Stored records:
##############################

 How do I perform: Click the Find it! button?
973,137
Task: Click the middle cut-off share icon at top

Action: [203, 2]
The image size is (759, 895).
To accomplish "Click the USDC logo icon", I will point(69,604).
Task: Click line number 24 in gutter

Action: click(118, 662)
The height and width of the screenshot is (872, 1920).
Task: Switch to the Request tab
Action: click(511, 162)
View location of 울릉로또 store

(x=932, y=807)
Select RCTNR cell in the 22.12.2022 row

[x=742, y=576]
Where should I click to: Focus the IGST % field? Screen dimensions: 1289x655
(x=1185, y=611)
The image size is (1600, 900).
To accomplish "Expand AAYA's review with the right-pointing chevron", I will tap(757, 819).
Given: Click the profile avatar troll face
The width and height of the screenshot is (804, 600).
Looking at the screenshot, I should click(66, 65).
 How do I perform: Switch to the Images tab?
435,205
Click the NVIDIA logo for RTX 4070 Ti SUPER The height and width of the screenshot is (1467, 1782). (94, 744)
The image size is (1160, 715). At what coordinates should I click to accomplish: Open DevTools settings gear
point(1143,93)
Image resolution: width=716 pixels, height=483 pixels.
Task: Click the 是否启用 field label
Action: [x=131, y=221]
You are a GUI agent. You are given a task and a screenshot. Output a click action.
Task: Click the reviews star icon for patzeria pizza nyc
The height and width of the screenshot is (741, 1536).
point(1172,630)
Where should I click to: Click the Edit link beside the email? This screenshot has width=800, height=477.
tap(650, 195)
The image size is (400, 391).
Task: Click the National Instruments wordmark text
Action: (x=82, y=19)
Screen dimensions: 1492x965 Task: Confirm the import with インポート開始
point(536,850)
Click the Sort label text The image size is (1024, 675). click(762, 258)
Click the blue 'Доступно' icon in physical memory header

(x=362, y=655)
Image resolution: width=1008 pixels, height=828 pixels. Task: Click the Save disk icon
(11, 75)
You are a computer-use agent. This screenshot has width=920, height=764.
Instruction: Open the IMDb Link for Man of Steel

##############################

#### [The task]
In full and without change, transcribe every line of the records above.

#### [Task result]
 How do I perform: Click the Find it! button?
973,137
Task: Click the middle cut-off share icon at top

Action: [203, 2]
The image size is (759, 895).
To accomplish "Click the USDC logo icon", I will point(69,604).
Task: Click line number 24 in gutter

Action: click(118, 662)
The height and width of the screenshot is (872, 1920).
Task: Switch to the Request tab
Action: click(511, 162)
View location of 울릉로또 store

(x=932, y=807)
Select RCTNR cell in the 22.12.2022 row

[x=742, y=576]
Where should I click to: Focus the IGST % field? Screen dimensions: 1289x655
(x=1185, y=611)
The image size is (1600, 900).
To accomplish "Expand AAYA's review with the right-pointing chevron", I will tap(757, 819).
Given: Click the profile avatar troll face
The width and height of the screenshot is (804, 600).
Looking at the screenshot, I should click(66, 65).
 How do I perform: Switch to the Images tab?
435,205
Click the NVIDIA logo for RTX 4070 Ti SUPER The height and width of the screenshot is (1467, 1782). (94, 744)
The image size is (1160, 715). At what coordinates should I click to accomplish: Open DevTools settings gear
point(1143,93)
Image resolution: width=716 pixels, height=483 pixels.
Task: Click the 是否启用 field label
Action: [x=131, y=221]
You are a GUI agent. You are given a task and a screenshot. Output a click action.
Task: Click the reviews star icon for patzeria pizza nyc
The height and width of the screenshot is (741, 1536).
point(1172,630)
Where should I click to: Click the Edit link beside the email? This screenshot has width=800, height=477.
tap(650, 195)
The image size is (400, 391).
Task: Click the National Instruments wordmark text
Action: (x=82, y=19)
Screen dimensions: 1492x965 Task: Confirm the import with インポート開始
point(536,850)
Click the Sort label text The image size is (1024, 675). click(762, 258)
Click the blue 'Доступно' icon in physical memory header

(x=362, y=655)
Image resolution: width=1008 pixels, height=828 pixels. Task: Click the Save disk icon
(11, 75)
You are a computer-use agent. This screenshot has width=920, height=764.
Instruction: Open the IMDb Link for Man of Steel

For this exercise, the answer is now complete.